Exercises:
[A] Please set down the part of the blog post below that begins at the words "Changes to our" and stops after "And it did.", copied character for character.
[B] Render this sentence from the blog post below in Spanish: "So, as everything suddenly became remote, our technological practice had to change."

A “new normal” for our relationship with the digital?

In the first chapter of his book, Simon Lindgren says that “throughout history, key shifts in technological ability and practice have changed how people relate to the social sphere and the world around them.”¹

And while technological ability and practice have changed manyfold over the past decades, I would argue that, at no previous point, did our technological ability and especially our technological practice change as drastically as it did one and a half years ago. (This is, taking “technological practice” as meaning the way we interact with the digital).

Yup, in this blog post we’re turning the clock back to early 2020. I know we’d all like to collectively rip that year out of the calendar — but stay with me.

Changes to our technological practice

As coronavirus began to travel around the world in early 2020 and country after country went into lockdown, people at almost every workplace and social institution had to find new ways of being together — while staying apart. Granted then the technological abilities needed to conduct, for example an online meeting, were already in place (Zoom was founded in 2011 and we’ve had video chats and Skype long before that), but for most people these technologies weren’t integral to their everyday lives. So, as everything suddenly became remote, our technological practice had to change.

And it did.

Quite quickly, we became used to the awkwardness of online tutorials in Kaltura Live Room, after-work online borrellen, and the odd but hilarious Zoom meeting fail. And as we did, governments began to talk about “a new normal.” The longer lockdowns lasted, and as yet another wave of infections washed over our country, we began to adjust our minds to the idea that social interactions wouldn’t be the same in a post-pandemic world.

Information shown:

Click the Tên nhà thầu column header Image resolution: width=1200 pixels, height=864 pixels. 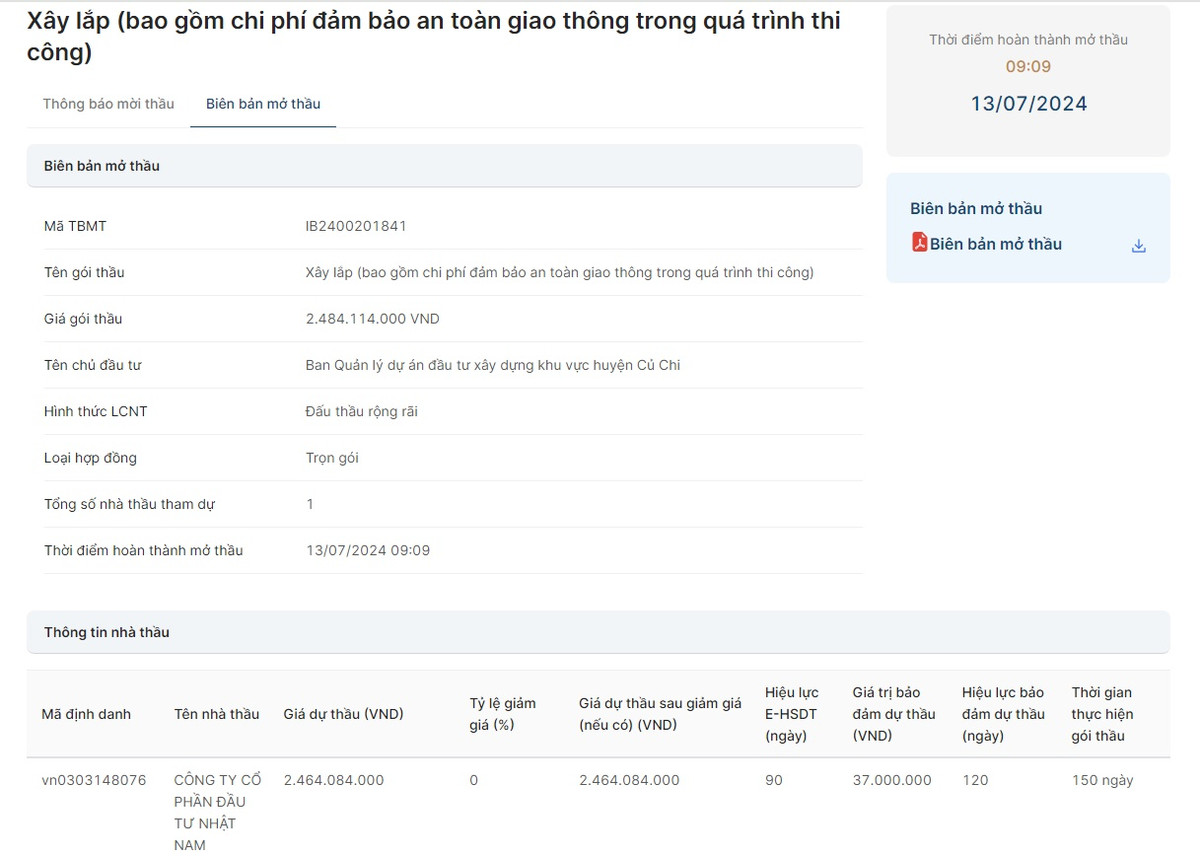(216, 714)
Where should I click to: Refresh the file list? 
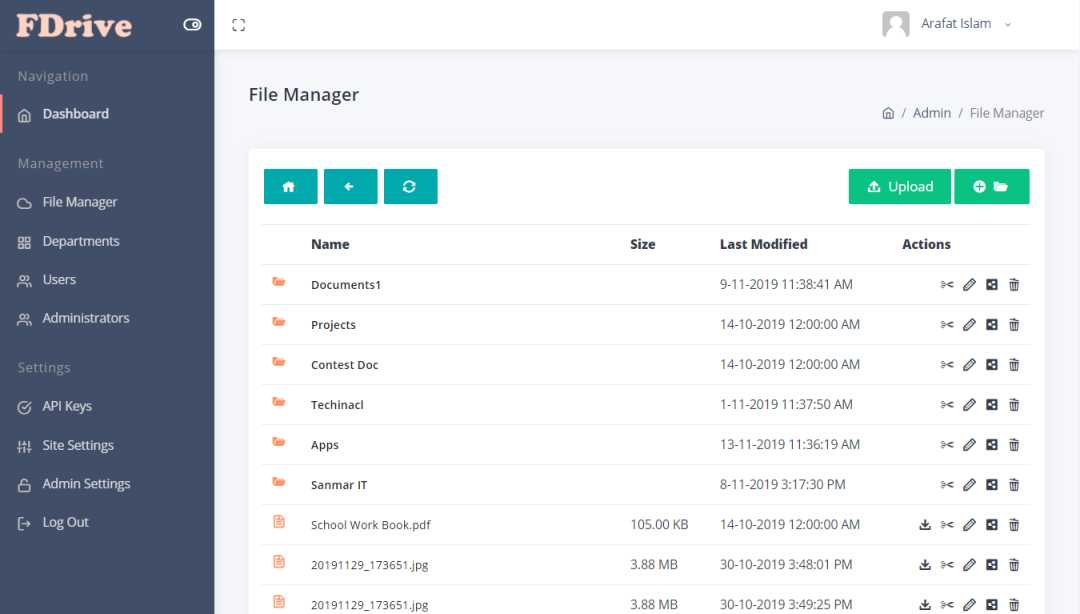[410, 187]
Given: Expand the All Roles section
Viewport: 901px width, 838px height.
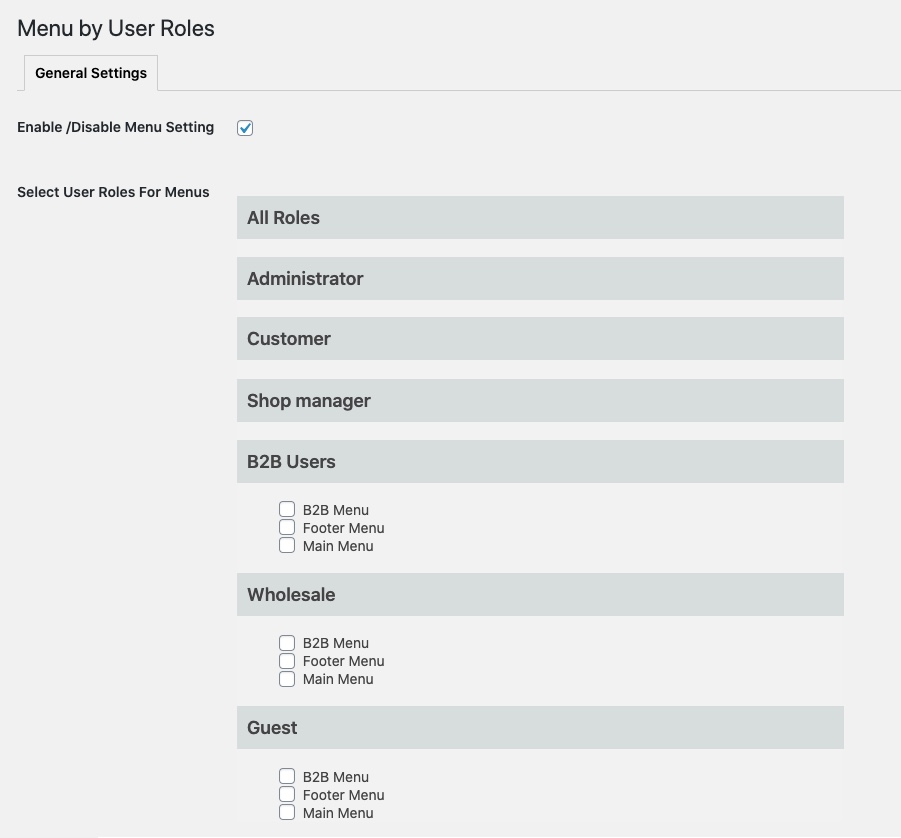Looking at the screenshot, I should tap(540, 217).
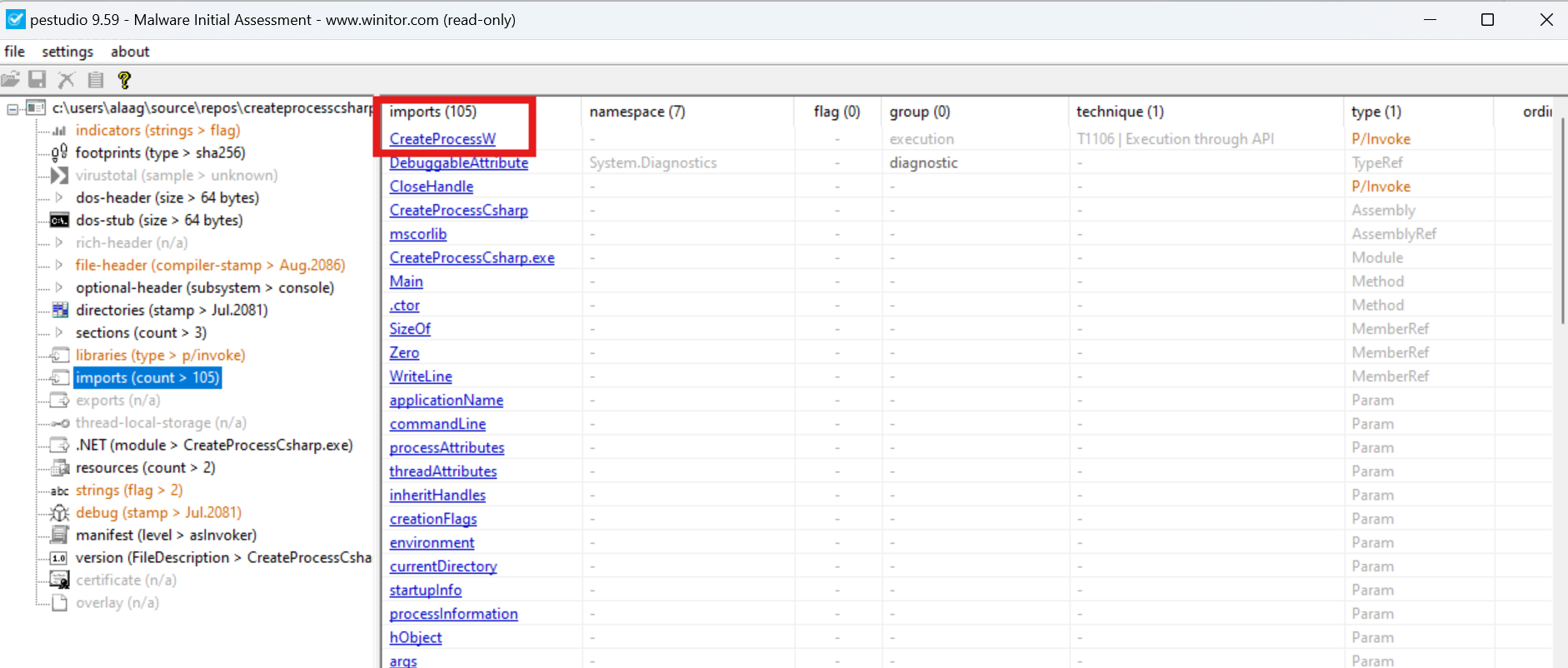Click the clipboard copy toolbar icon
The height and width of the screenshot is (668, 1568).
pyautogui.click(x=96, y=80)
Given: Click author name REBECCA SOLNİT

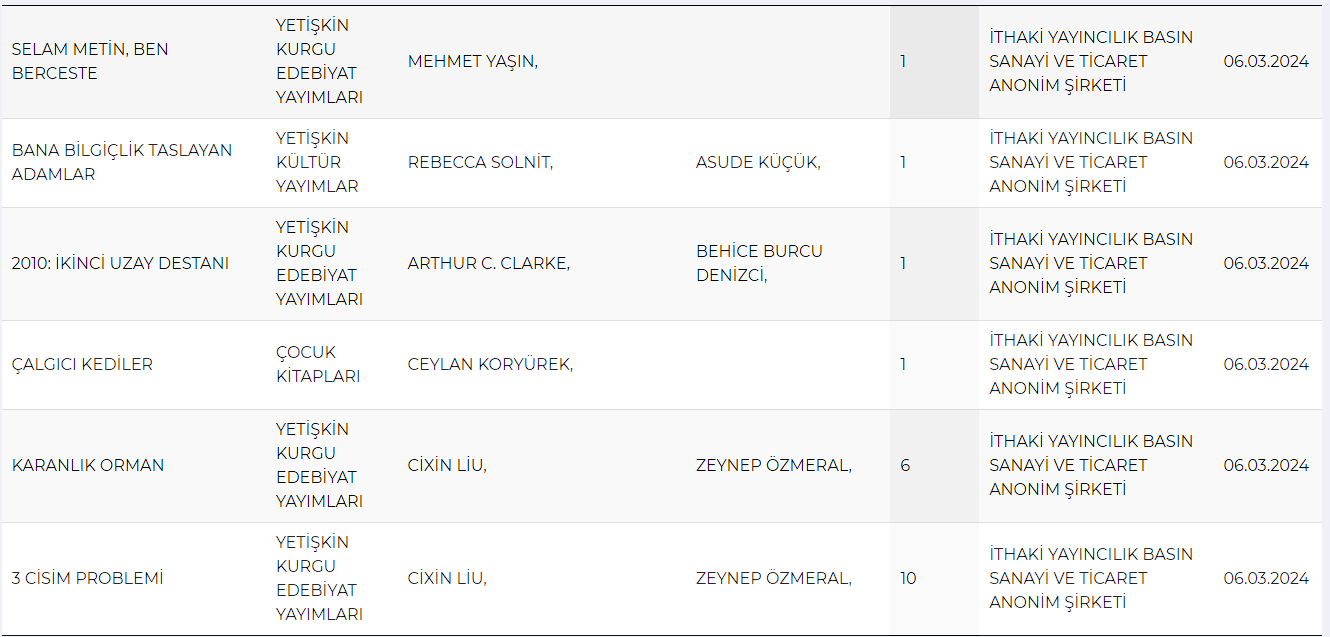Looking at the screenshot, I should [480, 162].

==

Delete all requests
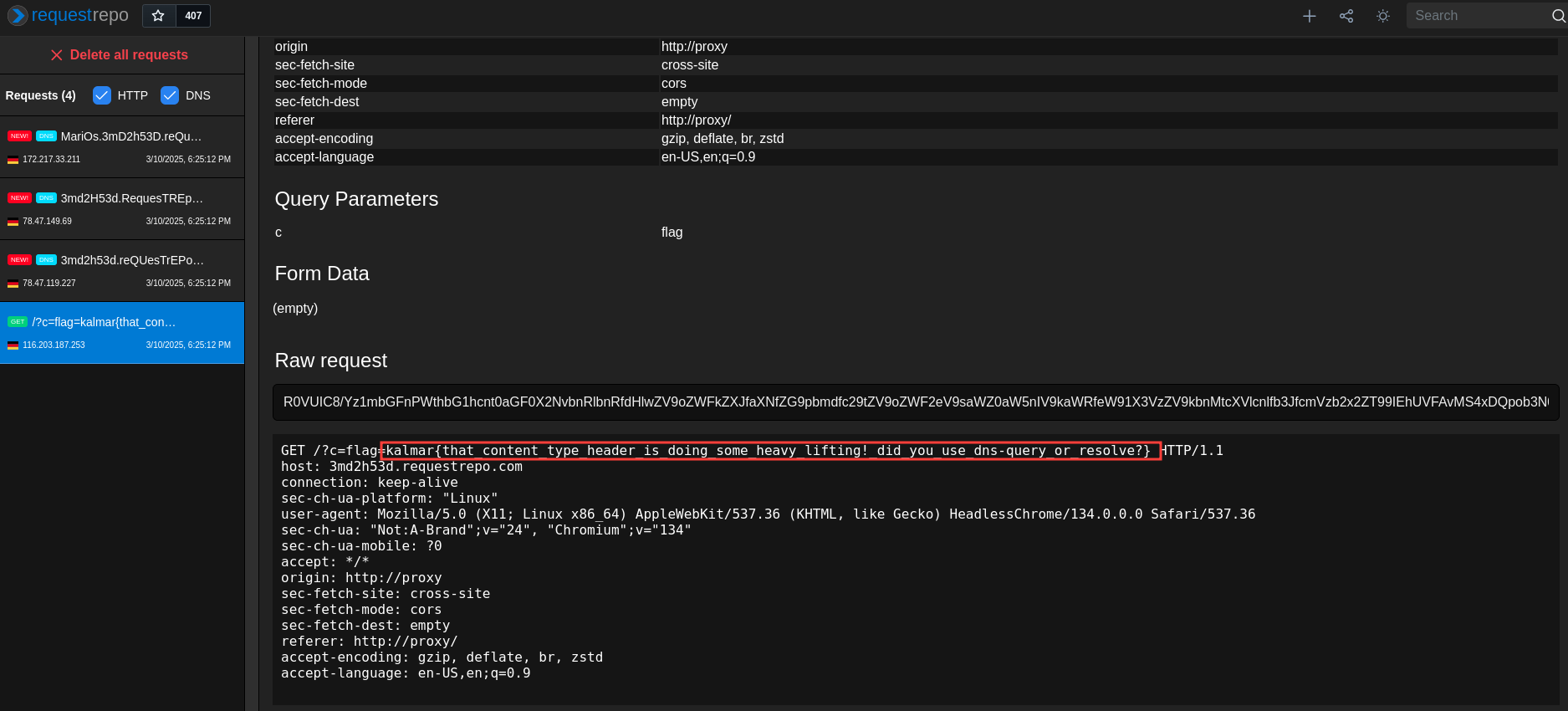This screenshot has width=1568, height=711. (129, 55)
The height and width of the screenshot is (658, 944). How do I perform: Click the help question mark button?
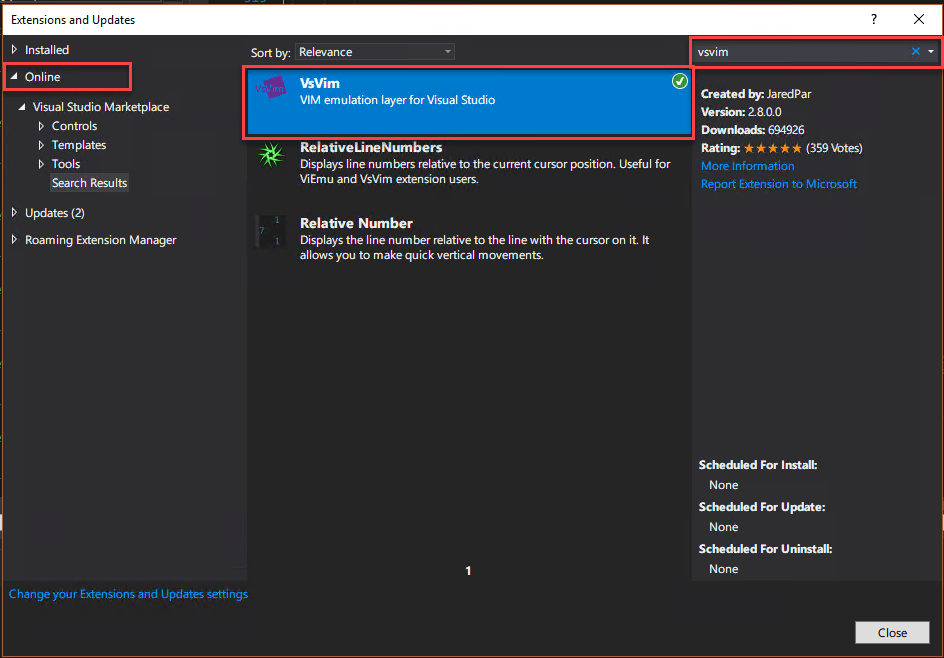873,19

...

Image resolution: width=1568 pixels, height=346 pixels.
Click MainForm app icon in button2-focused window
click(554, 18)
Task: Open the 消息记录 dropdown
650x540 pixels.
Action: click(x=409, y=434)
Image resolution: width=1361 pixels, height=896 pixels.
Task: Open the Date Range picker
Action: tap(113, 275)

Exercise answers:
[A]
Changes to our technological practice

As coronavirus began to travel around the world in early 2020 and country after country went into lockdown, people at almost every workplace and social institution had to find new ways of being together — while staying apart. Granted then the technological abilities needed to conduct, for example an online meeting, were already in place (Zoom was founded in 2011 and we’ve had video chats and Skype long before that), but for most people these technologies weren’t integral to their everyday lives. So, as everything suddenly became remote, our technological practice had to change.

And it did.

[B] Así que, cuando de repente todo pasó a ser remoto, nuestra práctica tecnológica tuvo que cambiar.